In his 20 September 2018 blog, Dr Edwin Kruys, former Vice President of the Royal Australian College of General Practitioners (RACGP), writes of the increasing consolidation of Australian health data and its analysis within the Federal Department of Health.

May 1st 2019 will see changes to the Australian Government’s Practice Incentive Scheme, with the abolition of practice incentives for asthma, cervical screening, diabetes, quality prescribing and aged care access. While the exact nature of the replacement is not known, the previous plan was shelved just prior to the May 2018 Budget. It envisioned an all encompassing Quality Improvement payment and this remains the most likely basis for the new system.

Primary Health Networks (PHNs) will play an important role under these new arrangements. The QI program will require upload of de-indentified data forthe local PHN to assess whether practices are complying with the requirements of the program. The aggregated data may in turn be uploaded to the Federal Department of Health. The Department is looking at Key Performance Indicators (KPIs) for the program. These are likely to apply at PHN, practice and possibly intra-practice level. It looks like KPIs all the way down.
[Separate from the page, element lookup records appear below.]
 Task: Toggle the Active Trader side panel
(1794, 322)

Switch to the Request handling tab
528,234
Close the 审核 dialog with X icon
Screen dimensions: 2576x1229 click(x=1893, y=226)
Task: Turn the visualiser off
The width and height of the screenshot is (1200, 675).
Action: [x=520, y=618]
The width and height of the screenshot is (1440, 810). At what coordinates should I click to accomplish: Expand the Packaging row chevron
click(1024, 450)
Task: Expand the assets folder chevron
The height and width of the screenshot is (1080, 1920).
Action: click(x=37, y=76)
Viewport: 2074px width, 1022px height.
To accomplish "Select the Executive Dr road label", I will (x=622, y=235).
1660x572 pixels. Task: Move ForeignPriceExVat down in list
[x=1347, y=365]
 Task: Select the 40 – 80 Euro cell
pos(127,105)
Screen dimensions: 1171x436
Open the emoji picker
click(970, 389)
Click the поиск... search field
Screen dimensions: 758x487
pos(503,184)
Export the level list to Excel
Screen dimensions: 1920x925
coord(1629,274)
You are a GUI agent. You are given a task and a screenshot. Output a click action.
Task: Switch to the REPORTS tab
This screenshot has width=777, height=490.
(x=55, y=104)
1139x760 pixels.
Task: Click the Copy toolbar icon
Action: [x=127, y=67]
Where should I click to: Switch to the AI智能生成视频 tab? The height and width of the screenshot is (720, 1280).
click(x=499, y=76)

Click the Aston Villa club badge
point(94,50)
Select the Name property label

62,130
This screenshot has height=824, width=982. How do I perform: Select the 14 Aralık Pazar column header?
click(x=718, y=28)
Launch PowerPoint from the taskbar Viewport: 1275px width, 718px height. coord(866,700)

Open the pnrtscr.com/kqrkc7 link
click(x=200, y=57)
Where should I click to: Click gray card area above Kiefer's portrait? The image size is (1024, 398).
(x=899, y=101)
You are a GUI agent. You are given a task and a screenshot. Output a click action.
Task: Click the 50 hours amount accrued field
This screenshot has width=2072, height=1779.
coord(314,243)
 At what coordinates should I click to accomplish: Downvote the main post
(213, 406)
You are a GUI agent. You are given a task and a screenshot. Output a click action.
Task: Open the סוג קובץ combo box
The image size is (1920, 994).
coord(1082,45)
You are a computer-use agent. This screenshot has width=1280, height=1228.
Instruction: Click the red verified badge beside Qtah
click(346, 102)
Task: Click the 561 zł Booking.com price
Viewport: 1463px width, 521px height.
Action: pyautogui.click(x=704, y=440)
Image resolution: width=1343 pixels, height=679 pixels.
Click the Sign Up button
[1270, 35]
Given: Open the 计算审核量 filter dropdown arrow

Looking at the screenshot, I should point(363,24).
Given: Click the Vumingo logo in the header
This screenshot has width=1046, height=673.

Like the My Health Record, patients will have no control over their aggregated de-identified data. Analysis may be undertaken at the Federal and PHN levels and possibly by the practices themselves. Despite their requests, the AMA and the RACGP, organisations representative of the profession, will be shut out of the process. Following the defunding of the BEACH (Bettering the Evaluation and Care of Health) program in 2016 this further consolidates control of the national health data within the Department.

KPIs have had a chequered past in primary health care. If they are directed at disease measures and outcomes, the focus moves from care tailored to the patient to achieving the target. The more cynical might even be tempted to change their practice demographics to improve their stats. “Buffing the chart” is actually an accepted part of medical practice in some countries.

The current crisis in the aged care sector is partially related to the deskilling of the nursing and pharmacy workforce. The loss of the aged care access component of the practice incentive payment may cause more GPs to drop nursing home visits, a fact bemoaned by Dr Frank Jones, former president of the RACGP on Dr Kruys’ blog.

One approach that the Department might be considering is defining quality practice as caring for the patient from the cradle to the grave. Larger practices of GPs with diverse interests may prove to be better able to provide this level of care. It would however represent another major change to the structure of general practice.   

If the QI pip does not provide sufficient incentives or if practices are concerned about the process in general, the financial impact of opting out will be high for many general practices. In conjunction with the Medicare freeze of the last six years the PIP loss will result in further deterioration in the status of general practice and push more young doctors into specialty areas. This will be a poor outcome if patient centredness is considered a worthwhile attribute as described by Drs Lembke and Jammal recently on LIfe Matters.